An effective accountability framework based on good stewardship, governance and reporting is vital to rebuilding trust in business.
Within this, transparency over stewardship of investments plays a fundamental role in providing confidence to a broad range of stakeholders. And across stakeholder groups, good stewardship is recognised as a critical tool for delivering value to investors.
EY’s new research into investor stewardship reporting and engagement has been designed to enable a better understanding of how UK-based asset managers and asset owners are currently reporting on, and engaging with, their investee companies on stewardship.
The report analysed recent stewardship reporting by the 30 largest UK investors who are signatories to the UK Stewardship Code (20 asset managers and 10 asset owners), and its findings provide a comprehensive picture of investor priorities and expectations, and offer unique insights about the journey toward more transparent reporting which promotes the safe investment of capital for the long-term.
Where investors are headed
The findings offer insight into how investors prioritised the various key focus areas, such as environment, corporate governance, social impact, human capital, and strategy and performance, using a five-point stewardship scale designed to measure depths of investor stewardship activity. The results suggest that not all focus areas were given the attention they needed.
Environment leads the list
Environment is a priority investors are calling the “defining issue of our time.” Climate change commands a vastly greater stewardship focus from asset owners than any of the other 24 stewardship sub-categories reviewed. However, greater transparency on investor polices and engagement outcomes is needed to help signal expectations and evolve the operating models of exposed business sectors more quickly.

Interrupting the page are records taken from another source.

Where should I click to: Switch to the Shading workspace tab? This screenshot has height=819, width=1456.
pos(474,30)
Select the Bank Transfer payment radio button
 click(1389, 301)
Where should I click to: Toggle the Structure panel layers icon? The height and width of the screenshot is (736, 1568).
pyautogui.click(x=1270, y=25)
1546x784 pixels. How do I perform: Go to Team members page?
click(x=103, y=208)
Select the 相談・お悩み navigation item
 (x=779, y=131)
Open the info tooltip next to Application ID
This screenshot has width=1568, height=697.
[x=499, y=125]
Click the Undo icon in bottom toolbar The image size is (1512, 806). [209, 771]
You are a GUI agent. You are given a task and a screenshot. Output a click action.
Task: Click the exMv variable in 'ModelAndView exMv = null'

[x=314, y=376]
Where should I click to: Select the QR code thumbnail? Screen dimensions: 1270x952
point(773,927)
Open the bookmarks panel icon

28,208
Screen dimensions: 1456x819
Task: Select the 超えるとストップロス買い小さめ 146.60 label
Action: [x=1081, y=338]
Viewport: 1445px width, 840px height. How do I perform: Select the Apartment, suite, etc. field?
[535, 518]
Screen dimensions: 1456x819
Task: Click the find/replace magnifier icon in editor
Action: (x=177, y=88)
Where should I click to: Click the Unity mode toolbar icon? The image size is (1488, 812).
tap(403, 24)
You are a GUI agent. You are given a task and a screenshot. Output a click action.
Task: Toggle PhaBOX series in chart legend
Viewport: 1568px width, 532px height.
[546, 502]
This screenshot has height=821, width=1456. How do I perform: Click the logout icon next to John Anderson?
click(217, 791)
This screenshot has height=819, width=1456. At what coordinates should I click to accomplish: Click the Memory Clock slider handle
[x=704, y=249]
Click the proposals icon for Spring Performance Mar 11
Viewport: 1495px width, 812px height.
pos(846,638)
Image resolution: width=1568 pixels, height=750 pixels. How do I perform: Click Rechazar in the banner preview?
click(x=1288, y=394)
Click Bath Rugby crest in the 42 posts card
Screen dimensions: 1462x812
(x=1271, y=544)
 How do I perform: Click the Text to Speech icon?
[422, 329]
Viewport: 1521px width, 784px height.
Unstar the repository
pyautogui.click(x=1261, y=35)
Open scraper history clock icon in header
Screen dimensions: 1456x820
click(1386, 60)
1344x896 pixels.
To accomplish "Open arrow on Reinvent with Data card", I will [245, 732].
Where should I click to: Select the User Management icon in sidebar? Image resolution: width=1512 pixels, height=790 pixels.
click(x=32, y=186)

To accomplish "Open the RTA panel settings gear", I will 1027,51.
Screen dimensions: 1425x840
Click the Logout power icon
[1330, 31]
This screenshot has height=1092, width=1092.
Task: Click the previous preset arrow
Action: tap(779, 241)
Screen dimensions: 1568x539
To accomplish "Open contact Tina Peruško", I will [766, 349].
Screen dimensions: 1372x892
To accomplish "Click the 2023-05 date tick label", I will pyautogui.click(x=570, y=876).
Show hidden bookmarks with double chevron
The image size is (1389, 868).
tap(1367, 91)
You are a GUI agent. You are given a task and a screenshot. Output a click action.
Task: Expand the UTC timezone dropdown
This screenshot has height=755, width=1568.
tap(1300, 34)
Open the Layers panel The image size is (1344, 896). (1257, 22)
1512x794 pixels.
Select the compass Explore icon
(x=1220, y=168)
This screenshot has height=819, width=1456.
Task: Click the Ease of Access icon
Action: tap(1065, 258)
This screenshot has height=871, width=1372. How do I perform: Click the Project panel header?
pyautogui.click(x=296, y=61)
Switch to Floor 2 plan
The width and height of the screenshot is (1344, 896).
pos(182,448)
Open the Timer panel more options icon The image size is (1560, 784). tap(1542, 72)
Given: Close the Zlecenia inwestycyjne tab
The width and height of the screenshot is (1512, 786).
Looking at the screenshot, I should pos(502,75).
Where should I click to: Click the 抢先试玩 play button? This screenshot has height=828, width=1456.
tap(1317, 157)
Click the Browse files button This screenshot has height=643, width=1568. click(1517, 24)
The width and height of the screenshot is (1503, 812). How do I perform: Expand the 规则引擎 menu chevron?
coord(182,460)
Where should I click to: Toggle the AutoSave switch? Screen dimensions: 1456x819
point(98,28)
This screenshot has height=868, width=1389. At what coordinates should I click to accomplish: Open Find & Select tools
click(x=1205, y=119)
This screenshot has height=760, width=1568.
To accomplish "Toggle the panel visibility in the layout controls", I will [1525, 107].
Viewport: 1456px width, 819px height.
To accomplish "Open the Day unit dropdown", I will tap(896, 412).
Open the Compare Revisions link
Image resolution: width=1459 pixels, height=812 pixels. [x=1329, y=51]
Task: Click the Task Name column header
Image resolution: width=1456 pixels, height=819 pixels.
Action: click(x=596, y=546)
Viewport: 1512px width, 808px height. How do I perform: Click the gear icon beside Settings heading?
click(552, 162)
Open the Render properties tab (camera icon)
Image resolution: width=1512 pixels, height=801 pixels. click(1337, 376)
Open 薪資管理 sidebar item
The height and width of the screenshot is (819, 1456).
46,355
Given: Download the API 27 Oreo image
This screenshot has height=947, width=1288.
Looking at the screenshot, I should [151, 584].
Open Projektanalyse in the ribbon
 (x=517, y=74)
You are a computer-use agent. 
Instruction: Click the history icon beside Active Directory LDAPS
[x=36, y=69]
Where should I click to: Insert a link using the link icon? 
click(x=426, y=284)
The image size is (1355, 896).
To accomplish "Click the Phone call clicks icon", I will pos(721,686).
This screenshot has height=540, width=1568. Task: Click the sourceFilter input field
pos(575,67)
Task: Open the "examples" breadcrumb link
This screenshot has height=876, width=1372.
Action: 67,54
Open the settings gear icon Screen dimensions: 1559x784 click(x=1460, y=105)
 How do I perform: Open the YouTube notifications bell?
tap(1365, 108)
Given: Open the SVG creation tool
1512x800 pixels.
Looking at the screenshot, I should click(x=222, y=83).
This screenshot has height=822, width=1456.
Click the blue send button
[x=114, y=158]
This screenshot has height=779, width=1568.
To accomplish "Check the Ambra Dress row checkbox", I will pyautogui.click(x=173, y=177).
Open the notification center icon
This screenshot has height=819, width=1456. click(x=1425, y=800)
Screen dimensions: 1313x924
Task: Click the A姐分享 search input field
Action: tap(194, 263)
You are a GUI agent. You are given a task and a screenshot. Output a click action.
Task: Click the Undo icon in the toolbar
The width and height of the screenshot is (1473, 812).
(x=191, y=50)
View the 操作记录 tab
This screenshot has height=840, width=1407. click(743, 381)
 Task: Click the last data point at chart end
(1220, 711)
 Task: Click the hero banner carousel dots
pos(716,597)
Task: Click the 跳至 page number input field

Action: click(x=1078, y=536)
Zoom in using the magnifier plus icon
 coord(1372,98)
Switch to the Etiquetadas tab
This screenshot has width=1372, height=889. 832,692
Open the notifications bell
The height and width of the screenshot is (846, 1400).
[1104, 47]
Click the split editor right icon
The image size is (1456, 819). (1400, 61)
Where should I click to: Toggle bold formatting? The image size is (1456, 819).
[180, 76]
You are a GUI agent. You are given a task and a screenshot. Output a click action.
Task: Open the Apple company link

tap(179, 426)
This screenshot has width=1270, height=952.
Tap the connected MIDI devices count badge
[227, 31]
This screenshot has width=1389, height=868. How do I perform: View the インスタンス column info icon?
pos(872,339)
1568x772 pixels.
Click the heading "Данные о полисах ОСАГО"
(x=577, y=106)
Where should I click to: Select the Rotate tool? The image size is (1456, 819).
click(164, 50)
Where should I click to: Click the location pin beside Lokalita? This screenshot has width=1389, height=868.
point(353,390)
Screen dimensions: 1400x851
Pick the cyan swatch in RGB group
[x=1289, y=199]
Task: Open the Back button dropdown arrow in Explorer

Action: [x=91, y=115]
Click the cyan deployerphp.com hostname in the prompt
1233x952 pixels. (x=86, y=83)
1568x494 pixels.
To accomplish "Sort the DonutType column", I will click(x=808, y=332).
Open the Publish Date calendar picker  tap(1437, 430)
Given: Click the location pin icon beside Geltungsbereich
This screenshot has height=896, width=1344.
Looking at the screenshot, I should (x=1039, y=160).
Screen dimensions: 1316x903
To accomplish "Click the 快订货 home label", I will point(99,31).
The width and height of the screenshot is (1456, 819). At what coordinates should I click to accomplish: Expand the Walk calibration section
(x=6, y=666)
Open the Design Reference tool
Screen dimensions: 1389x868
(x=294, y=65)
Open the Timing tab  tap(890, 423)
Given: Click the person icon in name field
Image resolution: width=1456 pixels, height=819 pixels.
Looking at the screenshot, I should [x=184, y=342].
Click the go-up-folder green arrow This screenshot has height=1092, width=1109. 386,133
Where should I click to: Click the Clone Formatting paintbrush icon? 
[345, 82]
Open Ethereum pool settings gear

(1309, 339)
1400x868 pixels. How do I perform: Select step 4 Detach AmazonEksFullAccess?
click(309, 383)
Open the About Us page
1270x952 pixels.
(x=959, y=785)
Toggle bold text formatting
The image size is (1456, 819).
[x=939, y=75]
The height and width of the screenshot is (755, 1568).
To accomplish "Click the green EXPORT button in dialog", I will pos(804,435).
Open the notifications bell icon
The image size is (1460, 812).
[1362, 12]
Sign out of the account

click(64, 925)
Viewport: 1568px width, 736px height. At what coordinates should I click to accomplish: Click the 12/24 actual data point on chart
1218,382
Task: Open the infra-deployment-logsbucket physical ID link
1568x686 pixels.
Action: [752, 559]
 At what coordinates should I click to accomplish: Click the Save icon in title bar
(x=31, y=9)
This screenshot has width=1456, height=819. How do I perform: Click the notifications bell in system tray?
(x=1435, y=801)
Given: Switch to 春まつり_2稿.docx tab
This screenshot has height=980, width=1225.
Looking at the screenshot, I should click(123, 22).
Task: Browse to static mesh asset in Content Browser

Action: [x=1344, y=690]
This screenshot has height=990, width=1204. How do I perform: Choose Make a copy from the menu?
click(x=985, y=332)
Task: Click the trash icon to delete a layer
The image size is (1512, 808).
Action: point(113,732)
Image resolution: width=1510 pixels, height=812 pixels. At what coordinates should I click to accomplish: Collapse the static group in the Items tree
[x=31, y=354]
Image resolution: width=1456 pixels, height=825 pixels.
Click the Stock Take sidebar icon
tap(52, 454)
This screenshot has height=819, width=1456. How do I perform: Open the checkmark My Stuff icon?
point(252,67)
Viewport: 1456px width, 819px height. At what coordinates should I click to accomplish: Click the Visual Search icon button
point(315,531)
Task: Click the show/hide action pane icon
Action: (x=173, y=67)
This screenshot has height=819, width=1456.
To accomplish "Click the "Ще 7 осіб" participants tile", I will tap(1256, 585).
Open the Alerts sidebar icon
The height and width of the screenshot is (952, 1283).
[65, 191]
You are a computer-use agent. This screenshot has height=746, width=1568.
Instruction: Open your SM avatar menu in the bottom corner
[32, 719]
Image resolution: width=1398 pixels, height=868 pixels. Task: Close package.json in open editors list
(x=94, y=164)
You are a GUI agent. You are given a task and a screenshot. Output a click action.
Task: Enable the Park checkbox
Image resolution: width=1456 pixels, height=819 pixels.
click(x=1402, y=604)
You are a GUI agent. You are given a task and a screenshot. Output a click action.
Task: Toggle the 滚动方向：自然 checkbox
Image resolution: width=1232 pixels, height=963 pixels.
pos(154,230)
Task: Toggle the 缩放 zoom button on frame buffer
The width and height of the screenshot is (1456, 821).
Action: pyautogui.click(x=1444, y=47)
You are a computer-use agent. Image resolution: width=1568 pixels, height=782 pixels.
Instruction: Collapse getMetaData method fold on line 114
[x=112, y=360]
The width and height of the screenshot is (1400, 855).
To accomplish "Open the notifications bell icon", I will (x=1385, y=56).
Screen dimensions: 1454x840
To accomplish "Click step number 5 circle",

Corporate governance is top priority
Corporate governance is another top priority on investors’ stewardship agenda. However, there are still opportunities for investors to better signal their expectations to investee companies, together with explanations of the consequences if these are not met. The 2018 UK Corporate Governance Code introduced new requirements for companies to report on their consideration of stakeholder interests and identify emerging risks, both of which present opportunities for deeper investor engagement.